11 de mayo de 2016

TU GUIÑO

La derrota puede más que el entusiasmo. La realidad más que los sueños. No caven en la mano todos los caramelos del bote.
El gorrión exaltado no para de piar y dar pasadas en el callejón. Alarma. Al fondo, la sombra da un salto y muestra el porqué. Un gurriato cansado camina a nivel de calle buscando cobijo, mientras sus progenitores sufren la peligrosidad. Dejar de ser presa fácil. Volar ya. Salvarse.
El terror hace retroceder. Pero no, cumplida está su función y arranca otra etapa. Saltó del nido, no va a regresar a su amparo. Recular somete a la familia a unos pesados barrotes.
Solamente cave empujar las alas con más empeño. Hacerte fuerte. Vencer el miedo.
Como tú ahora, como este pajarillo, como yo en otro tiempo. Aprendes, siempre aprendes. Exploras como planear más alto y más veloz. Bajar a la tristeza del cimiento de los miedos, solo, es el paso para volver a tomar impulso y rizar los giros más increíbles, los más difíciles.
Asustas cuando dices que te gusto más que otros amaneceres. Haces de mi piel tu libro en blanco. De mi excitación tu catecismo. Aparto la responsabilidad que administramos, sueño el deseo que jamás enganchó mi vida o la tuya. Un latido brusco, dibuja, con la leve llamada de tus labios. Mi descaro para encontrarte y bordarte sin temer consecuencias. Las veces que mire tus piernas debajo de tu falda. O sonría imaginando tu boca rosada encendiéndose tan cerca. Nunca ocurre. El futuro pasaría factura. No pagamos la culpa malvada, sí la inocencia de abortar el intento.

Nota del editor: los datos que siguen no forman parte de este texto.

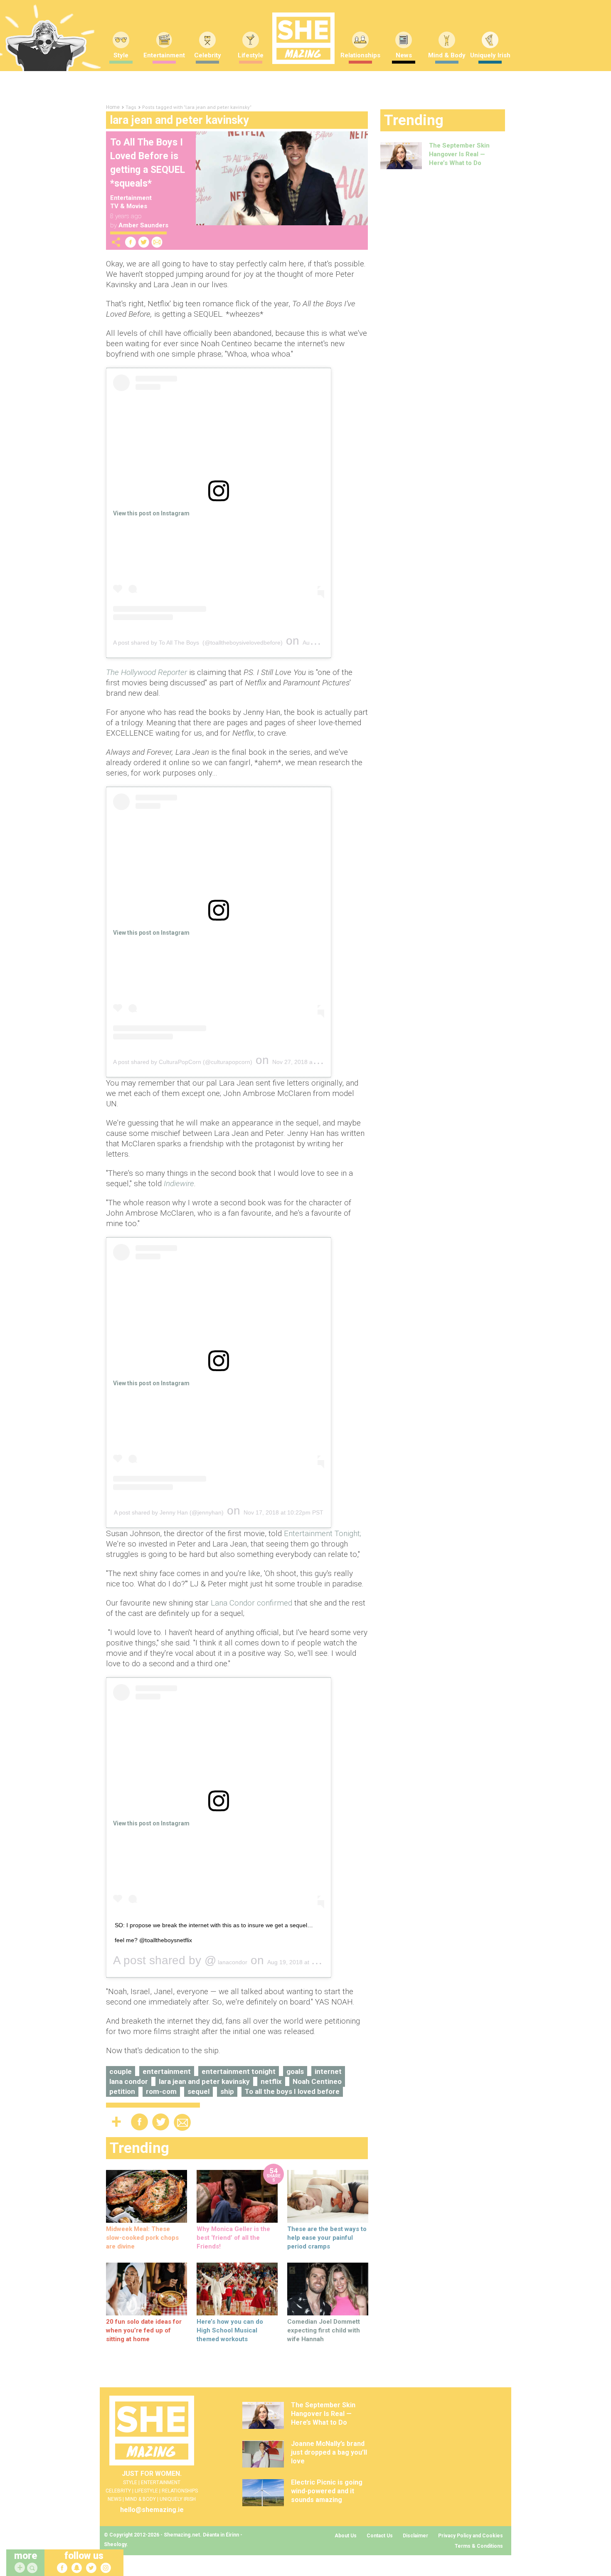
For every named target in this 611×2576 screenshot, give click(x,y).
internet (328, 2071)
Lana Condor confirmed (251, 1603)
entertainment (167, 2071)
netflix (271, 2081)
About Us (346, 2536)
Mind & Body (447, 55)
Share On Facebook (130, 242)
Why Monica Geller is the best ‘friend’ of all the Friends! (233, 2237)
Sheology (115, 2544)
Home (113, 107)
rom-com (161, 2091)
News (404, 55)
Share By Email (157, 242)
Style (120, 55)
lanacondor (231, 1962)
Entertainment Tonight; (322, 1533)
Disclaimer (415, 2536)
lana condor (128, 2081)
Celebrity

Aumenta la oscuridad de nuestra distancia. Crece con la paciencia que la humedad convierte el acero en herrumbre de desguace. Apenas frena en el momento que
 levantamos la miradas para entender que el sol no entiende de corazones, ni la luna de desgarros. Y te pienso necesitada, pero invicta entre otros brazos.
Eres la razón. Tu corazón sigue encendido. Añora las brasas que lo calientan y el calor compartido que alimenta su pasión. Esta noche, lo posible, no se descubre. Mañana, tal vez. La mecha que prende tan vigorosa debe ser otra.